2. Sokunbi, M.O., 2014. Sample entropy reveals high discriminative power between young and elderly adults in short fMRI data sets. Frontiers in neuroinformatics, 8, p.69.

3. De Araujo, D.B., Tedeschi, W., Santos, A.C., Elias Jr, J., Neves, U.P.C. and Baffa, O., 2003. Shannon entropy applied to the analysis of event-related fMRI time series. NeuroImage, 20(1), pp.311-317

4. O’Grady, C., Omisade, A., Patterson, S., Rioux, J., Hashmi, J., Beyea, S. (2017, June). An Application of Spectral Entropy for Studying fMRI Interpretability.Poster session at the 2017 International Organization of Human Brain Mapping Annual Meeting in Vancouver, BC.

5. Welvaert, M., Durnez, J., Moerkerke, B., Verdoolaege, G. and Rosseel, Y., 2011. neuRosim: An R package for generating fMRI data. Journal of Statistical Software, 44(10), pp.1-18.

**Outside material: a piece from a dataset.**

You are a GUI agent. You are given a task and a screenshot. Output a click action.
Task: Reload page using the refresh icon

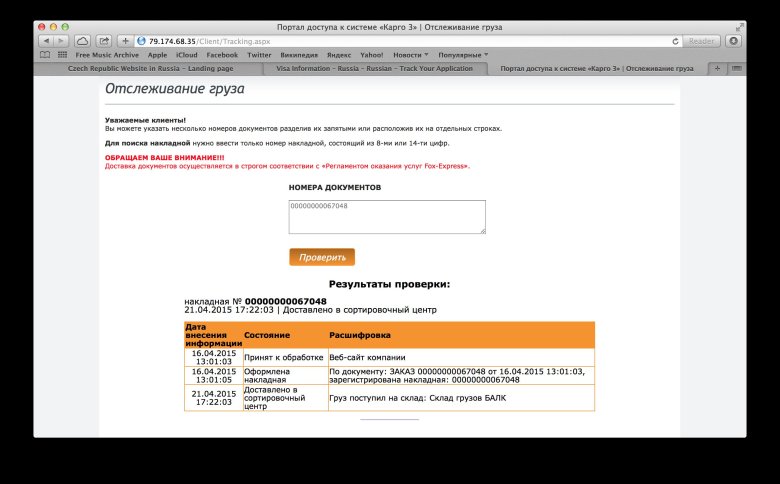(677, 41)
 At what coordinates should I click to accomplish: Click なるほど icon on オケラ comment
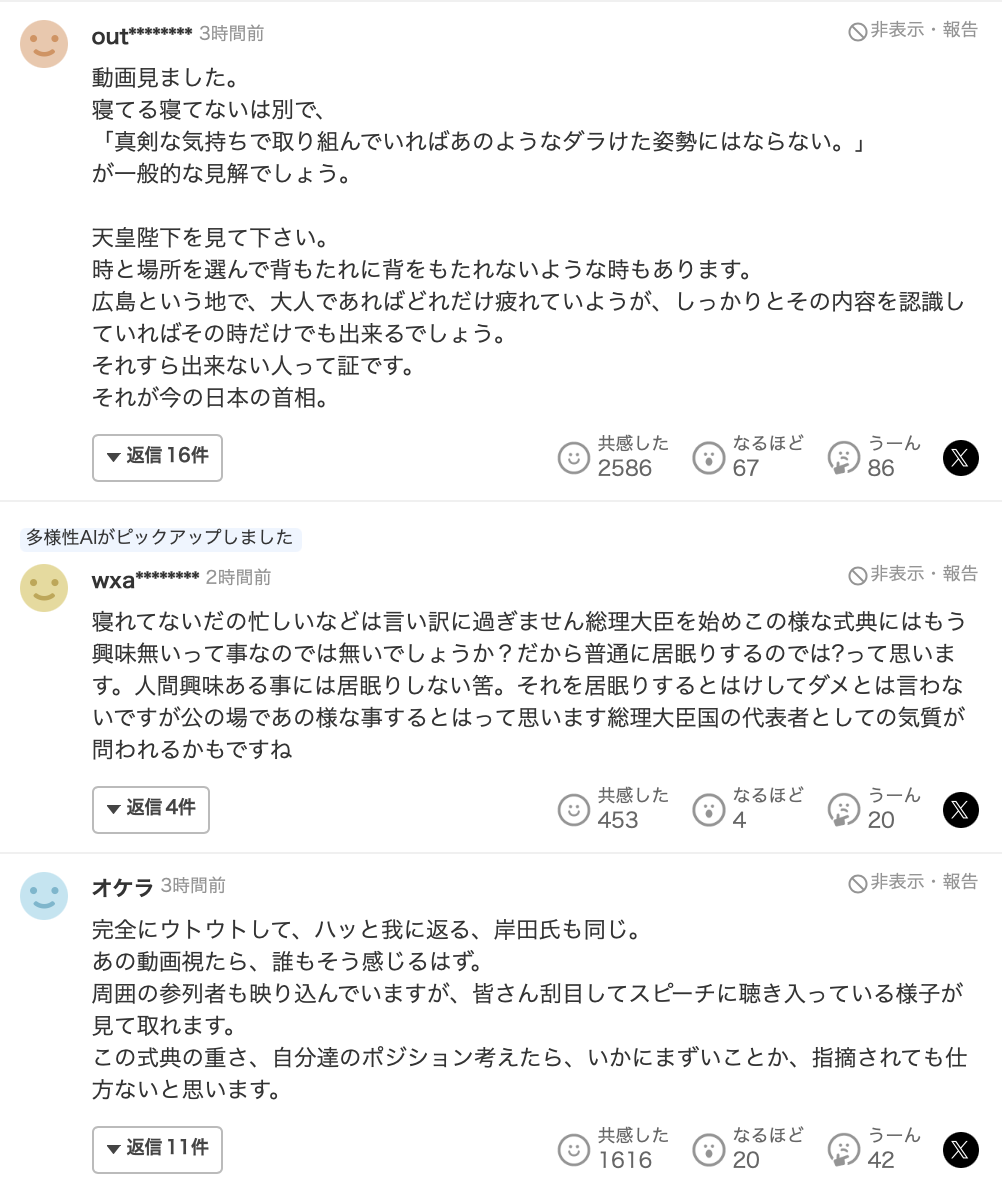pyautogui.click(x=708, y=1150)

6. deCharms, Christopher R., Christoff, K., Glover, G.H., Pauly, J.M., Whitfield, S. and Gabrieli, J.D., 2004. Learned regulation of spatially localized brain activation using real-time fMRI. Neuroimage, 21(1), pp.436-443.

7. O’Grady, C., Omisade, A. and Sadler, R.M., 2016. Language lateralization of a bilingual person with epilepsy using a combination of fMRI and neuropsychological assessment findings. Neurocase, 22(5), pp.436-442.

8. Barnett, A., Marty-Dugas, J. and McAndrews, M.P., 2014. Advantages of sentence-level fMRI language tasks in presurgical language mapping for temporal lobe epilepsy. Epilepsy & Behavior, 32, pp.114-120. 9. Friston, K.J., Holmes, A.P., Worsley, K.J., Poline, J.P., Frith, C.D. and Frackowiak, R.S., 1994. Statistical parametric maps in functional imaging: a general linear approach. Human brain mapping, 2(4), pp.189-210.

Figures

Figure 1. In 15 scans, each subject’s language map was compared to a group map from all subjects using a Dice coefficient. Compared to the fraction of voxels with regularized spectral entropy below 0.25, the Pearson correlation coefficient had r = 0.83 and p<0.001.

Figure 2. In 14/15 scans, an arbitrary cut-off based on the percentage of voxels with regularized spectral entropy below 0.25 was able to accurately categorize whether the scan was collected under optimal conditions, or degraded.